Performance Evaluation
To evaluate the screening performance of the model, accuracy, precision, recall, and F2 score were calculated. During early diagnosis and screening, missing a tumor is worse than giving a false alarm for a nonexistent tumor. Thus, the F2 score is used because it lowers the importance of precision and increases the importance of recall. The F2 score was computed using weighted average precision and weighted average recall.

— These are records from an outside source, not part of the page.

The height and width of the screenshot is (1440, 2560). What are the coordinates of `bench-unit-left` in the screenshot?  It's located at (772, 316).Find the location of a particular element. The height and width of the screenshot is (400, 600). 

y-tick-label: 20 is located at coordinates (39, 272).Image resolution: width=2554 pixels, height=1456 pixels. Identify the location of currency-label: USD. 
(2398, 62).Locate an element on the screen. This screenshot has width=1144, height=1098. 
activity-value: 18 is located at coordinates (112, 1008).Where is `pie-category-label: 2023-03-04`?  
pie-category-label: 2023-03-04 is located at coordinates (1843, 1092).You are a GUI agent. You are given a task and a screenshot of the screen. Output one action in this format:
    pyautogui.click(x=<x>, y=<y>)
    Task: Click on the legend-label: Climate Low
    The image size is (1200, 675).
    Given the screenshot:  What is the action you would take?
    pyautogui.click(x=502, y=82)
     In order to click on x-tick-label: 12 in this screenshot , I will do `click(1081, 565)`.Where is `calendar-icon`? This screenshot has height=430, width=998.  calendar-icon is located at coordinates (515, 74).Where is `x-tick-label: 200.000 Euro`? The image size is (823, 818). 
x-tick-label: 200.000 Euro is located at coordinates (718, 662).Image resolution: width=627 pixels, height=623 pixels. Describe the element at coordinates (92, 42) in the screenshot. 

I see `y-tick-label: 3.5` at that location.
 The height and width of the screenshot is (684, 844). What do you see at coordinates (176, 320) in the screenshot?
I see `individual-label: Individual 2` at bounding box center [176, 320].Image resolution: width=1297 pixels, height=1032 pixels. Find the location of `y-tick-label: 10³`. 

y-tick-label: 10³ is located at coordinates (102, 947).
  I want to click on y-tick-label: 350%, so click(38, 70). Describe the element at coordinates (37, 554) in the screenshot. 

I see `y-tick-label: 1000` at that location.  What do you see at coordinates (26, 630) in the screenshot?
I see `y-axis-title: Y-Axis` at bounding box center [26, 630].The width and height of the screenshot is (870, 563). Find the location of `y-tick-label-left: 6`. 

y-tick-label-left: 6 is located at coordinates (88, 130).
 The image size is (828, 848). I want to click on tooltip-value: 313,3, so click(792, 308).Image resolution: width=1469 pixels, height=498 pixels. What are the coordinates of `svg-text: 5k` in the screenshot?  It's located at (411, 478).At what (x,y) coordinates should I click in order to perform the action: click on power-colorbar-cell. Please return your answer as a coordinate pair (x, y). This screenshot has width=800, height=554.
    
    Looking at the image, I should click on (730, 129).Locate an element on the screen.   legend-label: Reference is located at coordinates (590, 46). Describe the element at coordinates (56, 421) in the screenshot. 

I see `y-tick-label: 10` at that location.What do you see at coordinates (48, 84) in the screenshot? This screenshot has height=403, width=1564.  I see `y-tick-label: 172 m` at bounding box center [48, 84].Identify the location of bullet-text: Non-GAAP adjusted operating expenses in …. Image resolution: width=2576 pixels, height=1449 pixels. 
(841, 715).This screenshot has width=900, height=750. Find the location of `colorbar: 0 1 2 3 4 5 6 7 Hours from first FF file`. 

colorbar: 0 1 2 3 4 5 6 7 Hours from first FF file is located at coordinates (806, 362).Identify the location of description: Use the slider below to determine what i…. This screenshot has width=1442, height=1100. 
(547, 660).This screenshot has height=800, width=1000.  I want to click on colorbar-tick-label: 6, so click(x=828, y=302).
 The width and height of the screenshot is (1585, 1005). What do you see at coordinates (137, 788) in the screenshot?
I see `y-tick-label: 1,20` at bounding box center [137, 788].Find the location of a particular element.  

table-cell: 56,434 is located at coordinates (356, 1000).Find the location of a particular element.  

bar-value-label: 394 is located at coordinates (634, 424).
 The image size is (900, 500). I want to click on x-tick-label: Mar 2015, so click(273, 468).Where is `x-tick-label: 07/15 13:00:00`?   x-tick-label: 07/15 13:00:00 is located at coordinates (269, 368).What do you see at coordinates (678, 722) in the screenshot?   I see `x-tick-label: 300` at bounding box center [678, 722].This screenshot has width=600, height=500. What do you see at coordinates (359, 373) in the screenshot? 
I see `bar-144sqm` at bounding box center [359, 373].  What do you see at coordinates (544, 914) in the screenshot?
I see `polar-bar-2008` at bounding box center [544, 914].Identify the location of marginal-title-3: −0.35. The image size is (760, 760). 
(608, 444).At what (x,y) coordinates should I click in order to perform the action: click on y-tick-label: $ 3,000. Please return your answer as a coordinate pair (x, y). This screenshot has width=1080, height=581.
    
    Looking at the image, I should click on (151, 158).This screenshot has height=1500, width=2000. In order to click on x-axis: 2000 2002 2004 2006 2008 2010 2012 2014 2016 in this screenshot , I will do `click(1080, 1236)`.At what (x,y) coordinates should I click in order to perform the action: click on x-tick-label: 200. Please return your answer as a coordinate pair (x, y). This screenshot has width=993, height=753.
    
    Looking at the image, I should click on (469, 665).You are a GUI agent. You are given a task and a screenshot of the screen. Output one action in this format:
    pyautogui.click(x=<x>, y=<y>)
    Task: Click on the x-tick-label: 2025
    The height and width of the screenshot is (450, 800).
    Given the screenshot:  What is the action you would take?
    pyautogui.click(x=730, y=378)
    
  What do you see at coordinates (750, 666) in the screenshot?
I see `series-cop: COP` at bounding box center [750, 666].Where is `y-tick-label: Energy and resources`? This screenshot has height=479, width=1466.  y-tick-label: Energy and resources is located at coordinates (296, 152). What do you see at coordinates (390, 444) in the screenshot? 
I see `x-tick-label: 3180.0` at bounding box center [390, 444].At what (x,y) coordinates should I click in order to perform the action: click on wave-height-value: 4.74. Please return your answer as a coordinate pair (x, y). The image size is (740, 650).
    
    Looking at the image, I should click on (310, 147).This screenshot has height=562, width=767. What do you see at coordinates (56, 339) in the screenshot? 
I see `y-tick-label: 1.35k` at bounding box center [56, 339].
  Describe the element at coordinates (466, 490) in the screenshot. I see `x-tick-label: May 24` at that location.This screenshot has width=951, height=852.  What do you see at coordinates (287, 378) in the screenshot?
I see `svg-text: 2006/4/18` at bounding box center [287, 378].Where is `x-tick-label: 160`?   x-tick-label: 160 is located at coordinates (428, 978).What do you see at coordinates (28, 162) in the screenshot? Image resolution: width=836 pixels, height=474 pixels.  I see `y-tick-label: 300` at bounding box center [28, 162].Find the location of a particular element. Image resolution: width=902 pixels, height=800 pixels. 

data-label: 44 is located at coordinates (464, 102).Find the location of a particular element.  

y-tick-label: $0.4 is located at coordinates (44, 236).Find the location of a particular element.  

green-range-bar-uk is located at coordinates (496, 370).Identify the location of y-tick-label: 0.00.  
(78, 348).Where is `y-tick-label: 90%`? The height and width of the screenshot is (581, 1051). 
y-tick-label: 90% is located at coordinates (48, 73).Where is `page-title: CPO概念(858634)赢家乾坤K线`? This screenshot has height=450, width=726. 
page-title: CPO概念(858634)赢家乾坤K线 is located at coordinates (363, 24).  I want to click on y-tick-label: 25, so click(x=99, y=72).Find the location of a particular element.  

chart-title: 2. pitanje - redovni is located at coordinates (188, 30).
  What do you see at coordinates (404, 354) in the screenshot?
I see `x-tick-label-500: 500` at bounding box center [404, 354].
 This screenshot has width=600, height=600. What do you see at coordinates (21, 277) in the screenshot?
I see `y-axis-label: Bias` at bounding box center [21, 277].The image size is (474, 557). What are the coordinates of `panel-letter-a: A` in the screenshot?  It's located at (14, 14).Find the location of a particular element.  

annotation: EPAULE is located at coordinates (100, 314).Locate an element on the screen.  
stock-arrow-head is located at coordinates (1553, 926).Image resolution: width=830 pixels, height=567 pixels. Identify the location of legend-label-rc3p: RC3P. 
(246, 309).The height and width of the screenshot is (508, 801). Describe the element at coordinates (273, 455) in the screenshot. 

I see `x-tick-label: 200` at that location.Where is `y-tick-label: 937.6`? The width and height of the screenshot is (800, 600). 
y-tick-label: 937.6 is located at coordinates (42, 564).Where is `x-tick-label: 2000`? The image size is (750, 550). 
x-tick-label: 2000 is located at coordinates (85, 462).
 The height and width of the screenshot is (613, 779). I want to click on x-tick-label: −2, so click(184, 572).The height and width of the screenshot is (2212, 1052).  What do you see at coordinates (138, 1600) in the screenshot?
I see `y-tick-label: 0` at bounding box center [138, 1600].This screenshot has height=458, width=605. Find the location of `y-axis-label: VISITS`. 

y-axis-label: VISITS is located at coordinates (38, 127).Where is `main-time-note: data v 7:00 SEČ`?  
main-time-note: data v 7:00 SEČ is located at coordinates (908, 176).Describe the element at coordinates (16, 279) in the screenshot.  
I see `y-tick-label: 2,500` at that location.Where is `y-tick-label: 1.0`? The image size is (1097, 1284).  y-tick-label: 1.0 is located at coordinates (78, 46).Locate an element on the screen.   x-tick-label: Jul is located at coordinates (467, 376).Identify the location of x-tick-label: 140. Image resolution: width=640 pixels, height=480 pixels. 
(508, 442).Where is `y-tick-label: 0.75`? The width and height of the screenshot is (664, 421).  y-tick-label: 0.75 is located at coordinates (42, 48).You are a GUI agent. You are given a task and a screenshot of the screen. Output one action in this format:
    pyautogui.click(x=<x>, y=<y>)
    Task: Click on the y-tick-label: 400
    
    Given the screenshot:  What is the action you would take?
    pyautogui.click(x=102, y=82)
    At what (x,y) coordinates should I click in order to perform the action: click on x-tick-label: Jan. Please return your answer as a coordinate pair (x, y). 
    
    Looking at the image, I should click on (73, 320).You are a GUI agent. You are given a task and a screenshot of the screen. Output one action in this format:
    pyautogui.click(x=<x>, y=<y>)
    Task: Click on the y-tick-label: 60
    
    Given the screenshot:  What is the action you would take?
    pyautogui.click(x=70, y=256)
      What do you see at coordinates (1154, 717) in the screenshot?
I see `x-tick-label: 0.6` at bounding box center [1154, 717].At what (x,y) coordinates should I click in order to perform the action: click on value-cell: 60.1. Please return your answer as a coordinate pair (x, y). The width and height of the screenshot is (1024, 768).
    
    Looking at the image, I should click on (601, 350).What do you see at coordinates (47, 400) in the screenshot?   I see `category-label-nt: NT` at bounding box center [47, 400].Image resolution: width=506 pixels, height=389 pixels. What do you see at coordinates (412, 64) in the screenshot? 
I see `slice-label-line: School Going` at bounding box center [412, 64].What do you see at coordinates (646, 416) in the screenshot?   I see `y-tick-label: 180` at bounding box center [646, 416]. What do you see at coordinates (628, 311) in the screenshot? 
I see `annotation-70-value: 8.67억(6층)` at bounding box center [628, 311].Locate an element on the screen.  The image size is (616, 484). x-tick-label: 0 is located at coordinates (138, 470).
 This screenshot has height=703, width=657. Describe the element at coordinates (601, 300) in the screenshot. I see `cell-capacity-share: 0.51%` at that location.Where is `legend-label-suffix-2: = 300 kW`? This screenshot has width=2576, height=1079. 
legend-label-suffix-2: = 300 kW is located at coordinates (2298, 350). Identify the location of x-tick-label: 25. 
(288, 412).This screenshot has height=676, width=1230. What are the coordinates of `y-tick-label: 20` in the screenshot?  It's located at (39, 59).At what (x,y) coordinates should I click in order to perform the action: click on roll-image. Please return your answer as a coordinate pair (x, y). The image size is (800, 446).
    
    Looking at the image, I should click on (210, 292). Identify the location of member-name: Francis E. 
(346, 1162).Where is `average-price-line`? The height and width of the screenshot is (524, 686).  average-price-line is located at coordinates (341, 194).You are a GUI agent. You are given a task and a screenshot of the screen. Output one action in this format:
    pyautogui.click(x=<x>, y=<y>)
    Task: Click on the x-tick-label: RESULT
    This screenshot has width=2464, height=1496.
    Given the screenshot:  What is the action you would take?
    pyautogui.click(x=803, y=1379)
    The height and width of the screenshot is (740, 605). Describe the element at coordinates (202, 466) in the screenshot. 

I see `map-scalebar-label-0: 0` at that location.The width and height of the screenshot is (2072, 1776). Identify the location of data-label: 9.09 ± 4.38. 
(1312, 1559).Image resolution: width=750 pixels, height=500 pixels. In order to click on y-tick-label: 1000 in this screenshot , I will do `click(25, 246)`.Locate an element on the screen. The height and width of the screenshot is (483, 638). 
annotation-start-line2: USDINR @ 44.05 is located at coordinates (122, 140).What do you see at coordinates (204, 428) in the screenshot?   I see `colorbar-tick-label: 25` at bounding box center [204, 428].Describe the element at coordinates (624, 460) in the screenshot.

Accuracy, precision, recall, and F2 scores are defined as follows (Table 2).
Table 2
Metrics used for performance evaluation and the corresponding definition
Metric
|
Definition
|
True Positive
(TPi)
|
the number of correctly recognized observations for class Ci
|
True Negative (TNi)
|
the number of correctly recognized observations that do not belong to the class Ci
|
False Positive
(FPi)
|
the number of observations that were incorrectly assigned to the class Ci
|
False Negative (FNi)
|
the number of observations that were not recognized as belonging to the class Ci
|
$$accuracy= \frac{TP+TN}{TP+TN+FN+FP}$$
$$precision= \frac{TP}{TP+FP}$$
$$recall= \frac{TP}{TP+FN}$$
$${F}_{2} score=\left(1+{2}^{2}\right)* \frac{precision*recall}{\left({2}^{2}*precision\right)+recall}$$
Grad-cam
Grad-CAM (gradient-weighted class activation mapping) is a post-hoc model-explanation tool [10]. It produces a heatmap that indicates which part of the input image is considered important for the classification, making CNN-based models more transparent and explainable. Grad-CAM uses class-specific gradient information flowing into the last convolutional layer of the CNN model to understand each neuron for a particular decision of interest. The input image (left) and the heatmap (right) are shown. The red area in the heatmap (right) is the most important part of the model to classify the input image (Fig. 3).